Selon l’AFE, un audit complet comprend les livrables suivants (qui peuvent varier en fonction du cahier des charges initial) : une base de données géoréférencées de l’ensemble des installations, un rapport principal, les relevés photométriques réalisés, un schéma directeur d’aménagement et de rénovation (SDAR) et un document de synthèse.
Pour ce qui est du financement, outre les dispositifs prévus par l’ADEME, les syndicats d’énergie, le conseil général, le conseil régional voire le FEDER (Fonds européen de développement régional) peuvent apporter une prise en charge partielle ou totale du coût d’un audit éclairage.
CHOIX DU PRESTATAIRE : ESCO, CABINET INDÉPENDANT OU ORGANISME PUBLIC ?
Si la commune choisit de passer par un prestataire, le choix de ce dernier est primordial et ne doit pas répondre – autant que possible – au seul critère de prix. Les compétences requises sont en effet nombreuses : électricité, éclairage, urbanisme et architecture, techniques et outils de relevés, SIG (systèmes d’information géographique), maîtrise de l’environnement normatif… En outre, il est conseillé, si le cadre du marché le permet, de rencontrer les entreprises candidates.

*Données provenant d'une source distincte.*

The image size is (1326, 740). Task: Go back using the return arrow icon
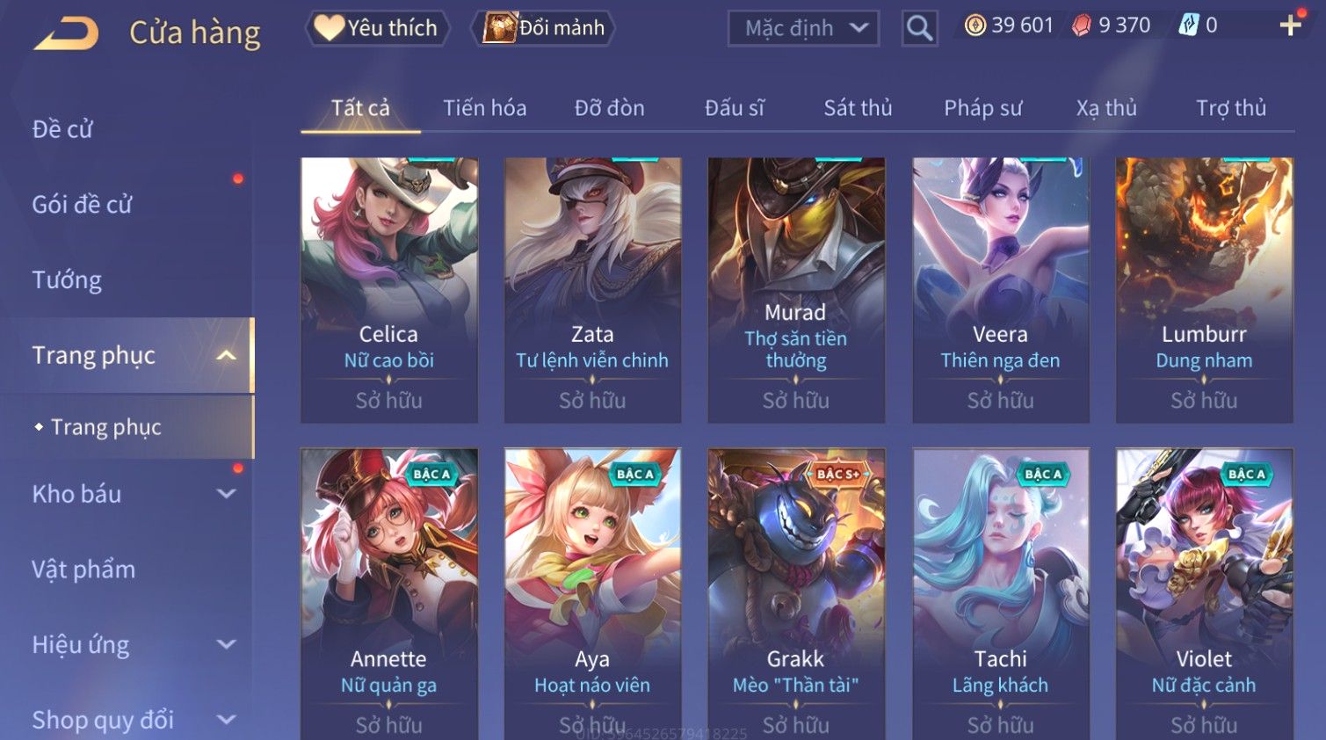point(66,34)
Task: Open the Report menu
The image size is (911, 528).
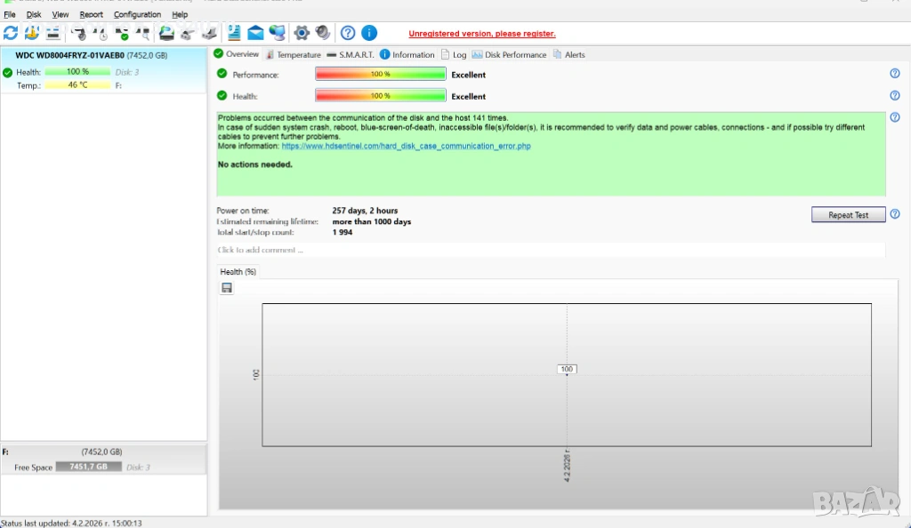Action: pos(91,14)
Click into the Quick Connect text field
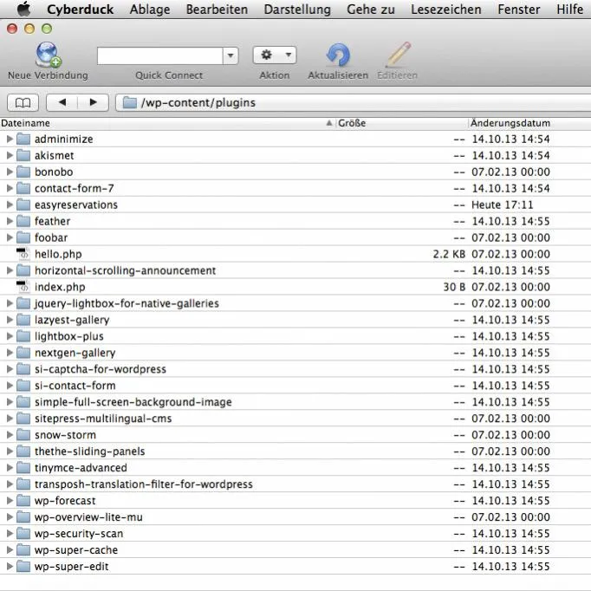Viewport: 591px width, 591px height. coord(159,56)
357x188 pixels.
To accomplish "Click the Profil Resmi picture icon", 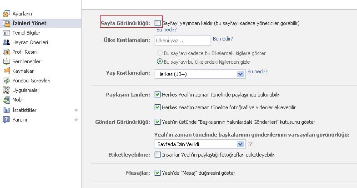I will (x=6, y=52).
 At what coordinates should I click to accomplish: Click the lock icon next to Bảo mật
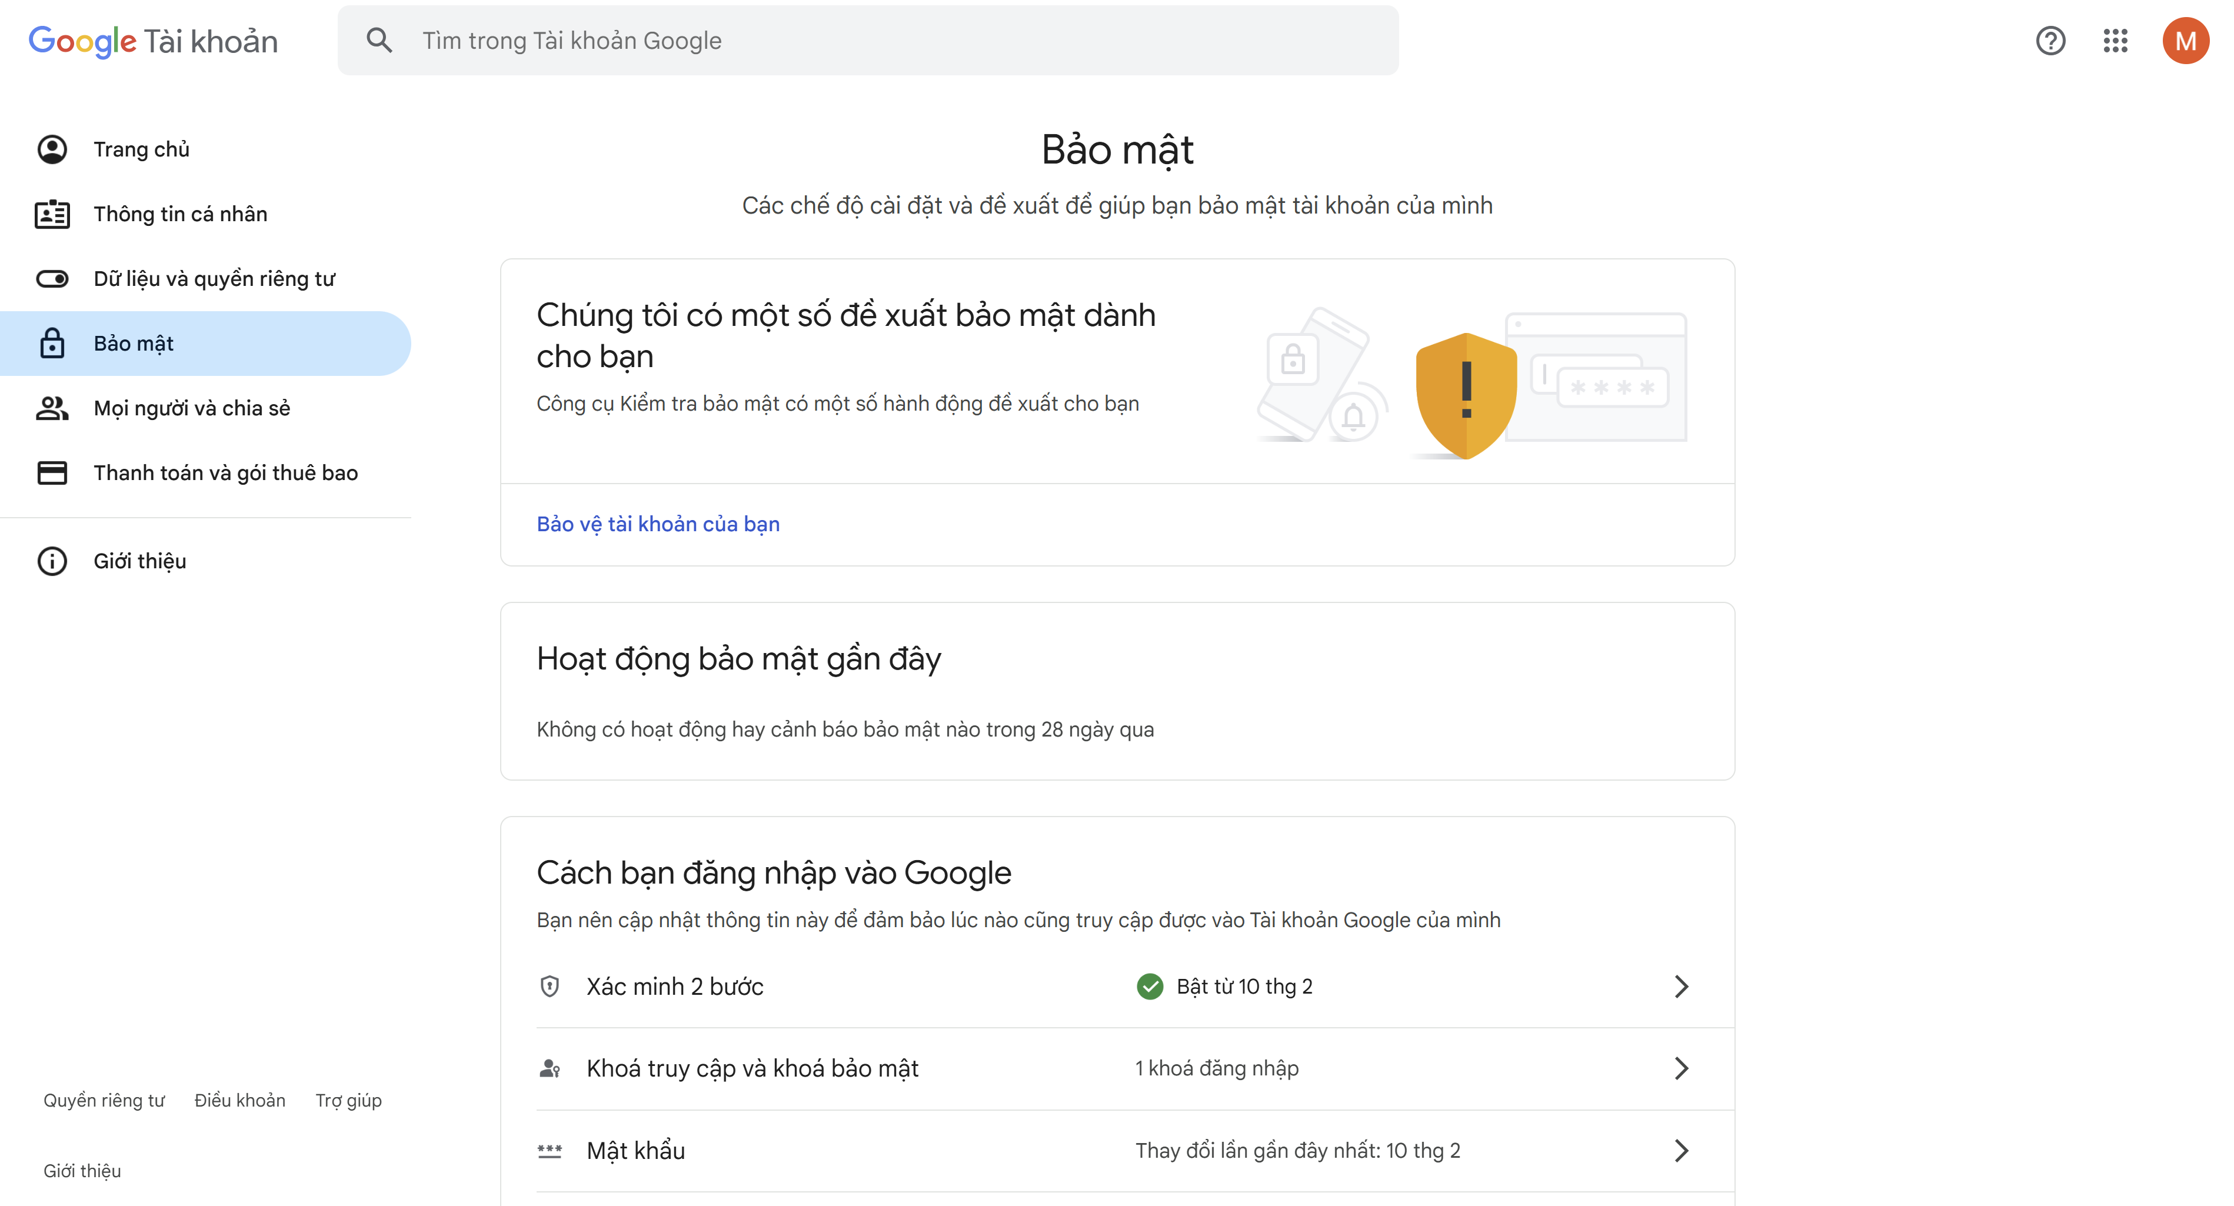pyautogui.click(x=52, y=343)
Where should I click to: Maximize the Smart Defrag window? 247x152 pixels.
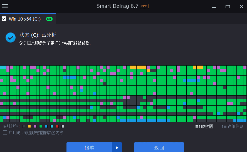(x=228, y=6)
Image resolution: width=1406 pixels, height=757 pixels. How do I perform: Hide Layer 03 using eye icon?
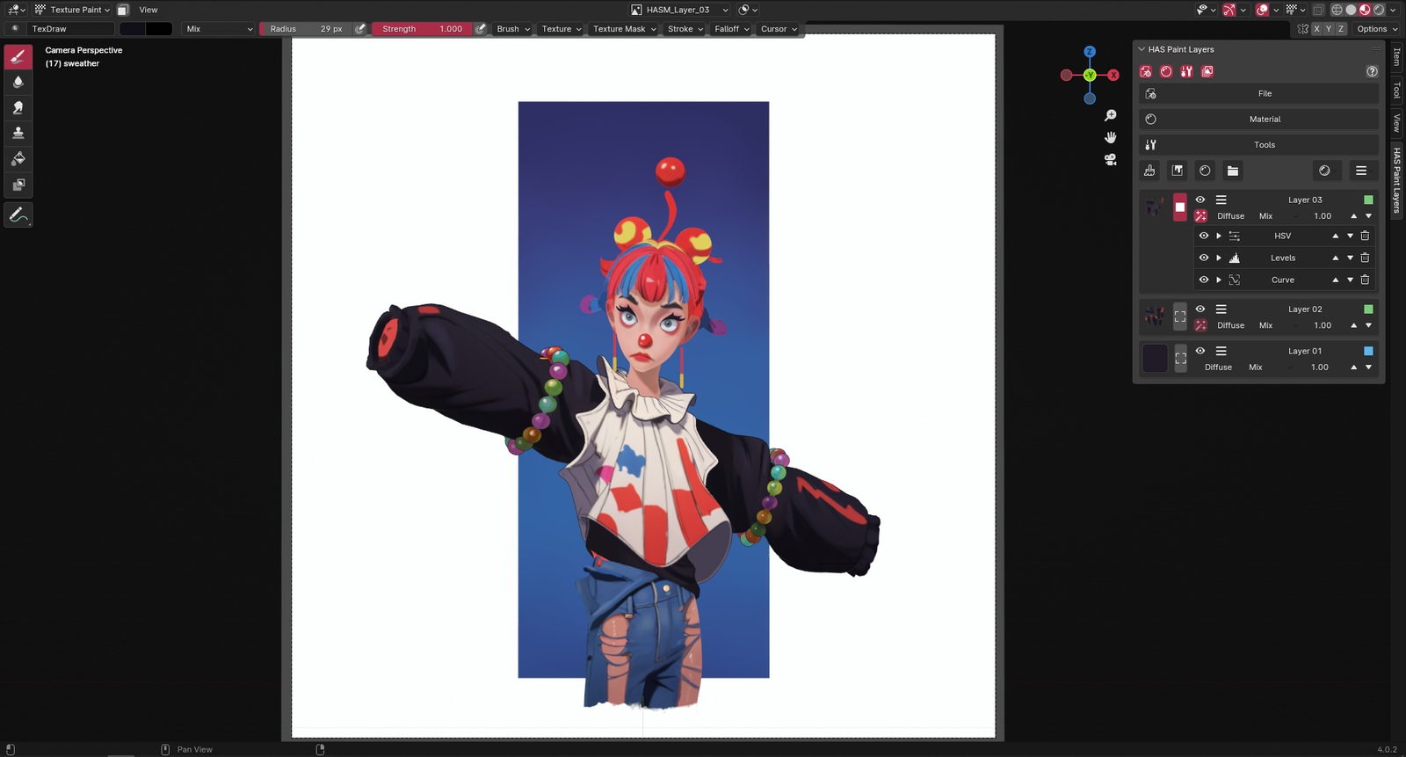click(1200, 200)
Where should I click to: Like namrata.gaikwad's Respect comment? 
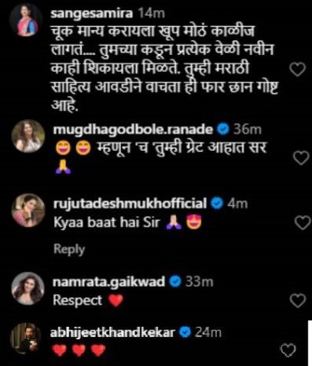298,300

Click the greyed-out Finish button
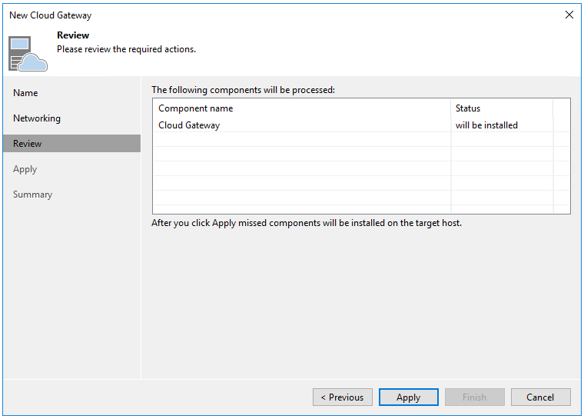pos(474,397)
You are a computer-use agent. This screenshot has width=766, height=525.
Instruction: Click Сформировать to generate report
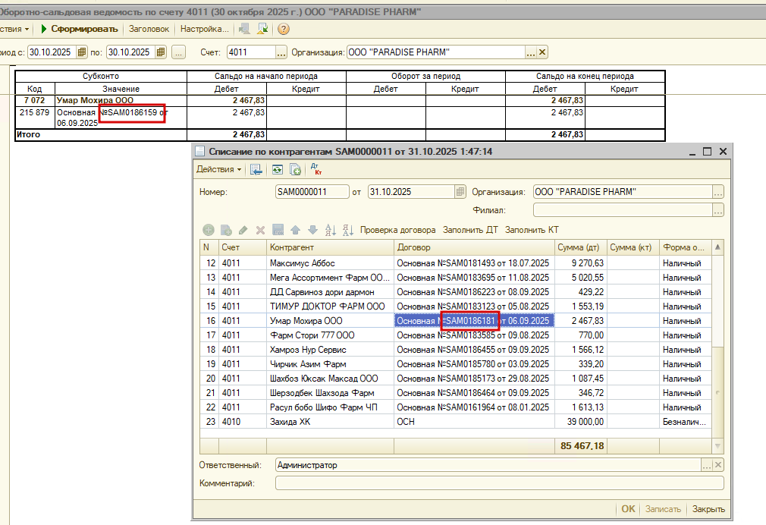pyautogui.click(x=80, y=29)
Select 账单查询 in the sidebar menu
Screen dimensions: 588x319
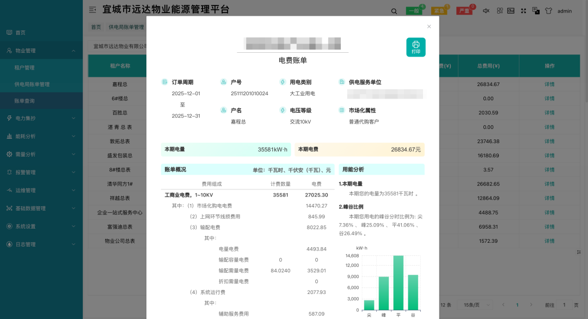pos(42,101)
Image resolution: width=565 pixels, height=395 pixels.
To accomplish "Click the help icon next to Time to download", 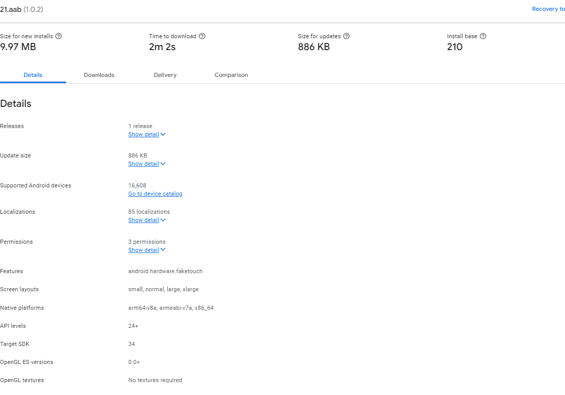I will click(x=202, y=36).
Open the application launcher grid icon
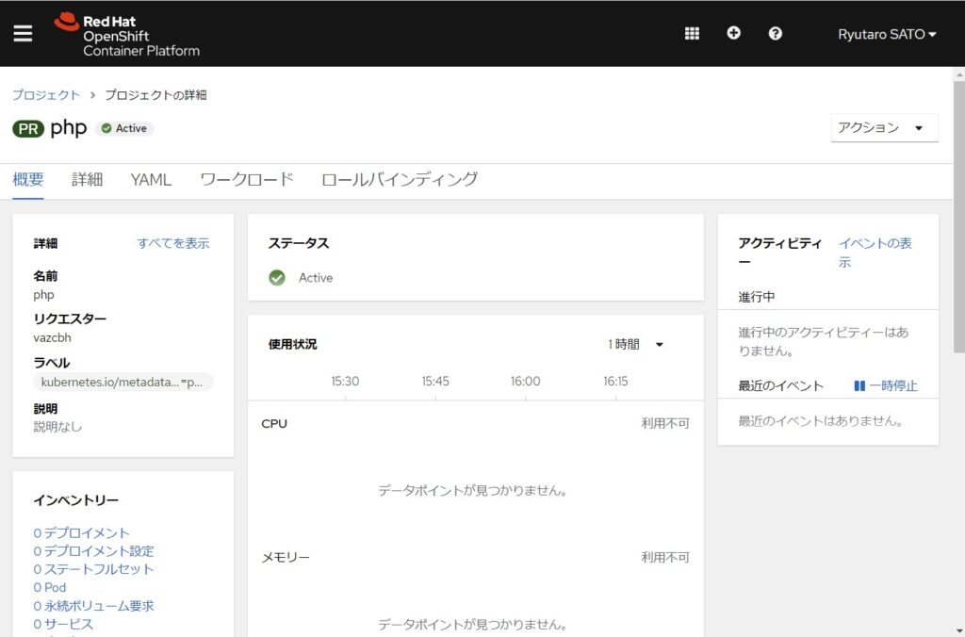Screen dimensions: 965x637 pos(691,33)
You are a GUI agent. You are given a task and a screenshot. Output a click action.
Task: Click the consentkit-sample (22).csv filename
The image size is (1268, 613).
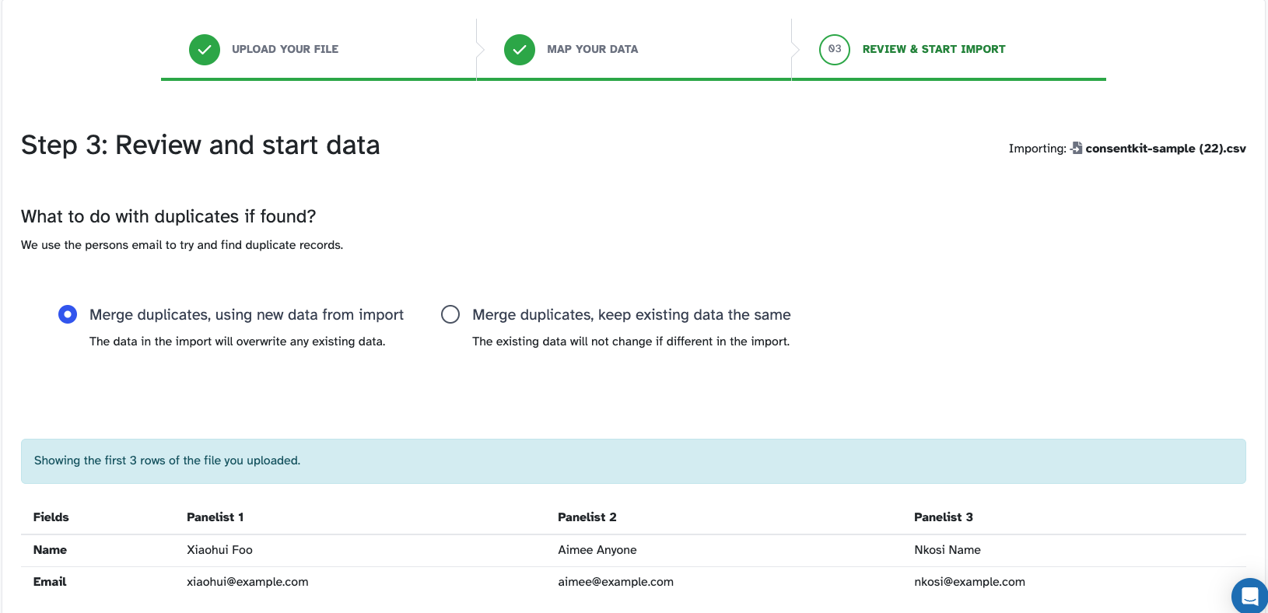coord(1165,149)
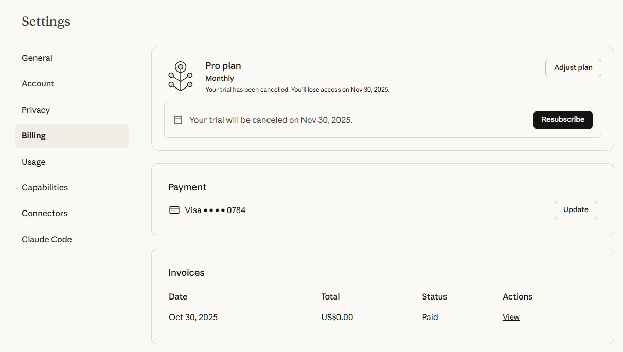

« Il y a deux paramètres à prendre en compte lors d’un projet d’optimisation de l’éclairage public : l’état des finances de la commune et son objectif final : mettre en conformité les nouveaux systèmes (éclairer mieux) tout en économisant le plus d’énergie possible (pour moins cher) ou bien minimiser l’investissement de départ. Plus la marge de manœuvre financière de la commune est faible, plus elle va avoir tendance à confier le projet à une entreprise extérieure se rémunérant sur les économies réalisées, via un contrat de performance énergétique », note Thomas Noël (Ilico Lighting).
Les entreprises qui se rémunèrent sur les économies d’énergie réalisées s’appellent des ESCO (Energy Service Companies). Concrètement, les ESCO rassemblent les informations sur les opportunités d’optimisation des consommations énergétiques dans l’objectif de mettre en œuvre, par la suite, les solutions techniques ou les services permettant les optimisations énergétiques identifiées, avec garanties de performances. Et si la commune le souhaite, les ESCO peuvent financer l’investissement en se rémunérant sur les économies réalisées sur une période de plusieurs années.
« Lors du choix d’un prestataire, il faut faire attention aux éventuels conflits d’intérêts qui peuvent être présents. Il faut donc veiller scrupuleusement à ce que le prestataire ne soit pas en même temps fournisseur d’installations d’éclairage, de prestations de maintenance ou d’énergie », ajoute Thomas Noël.
A noter enfin : pour les communes de moins de 10 000 habitants, l’ADEME propose un dispositif baptisé Conseil en Energie Partagé (CEP) consistant à mutualiser un conseiller énergie de l’ADEME entre plusieurs communes. Le conseiller aura à cœur, lui aussi, de donner la priorité à la maîtrise de l’énergie sans privilégier une solution énergétique en particulier.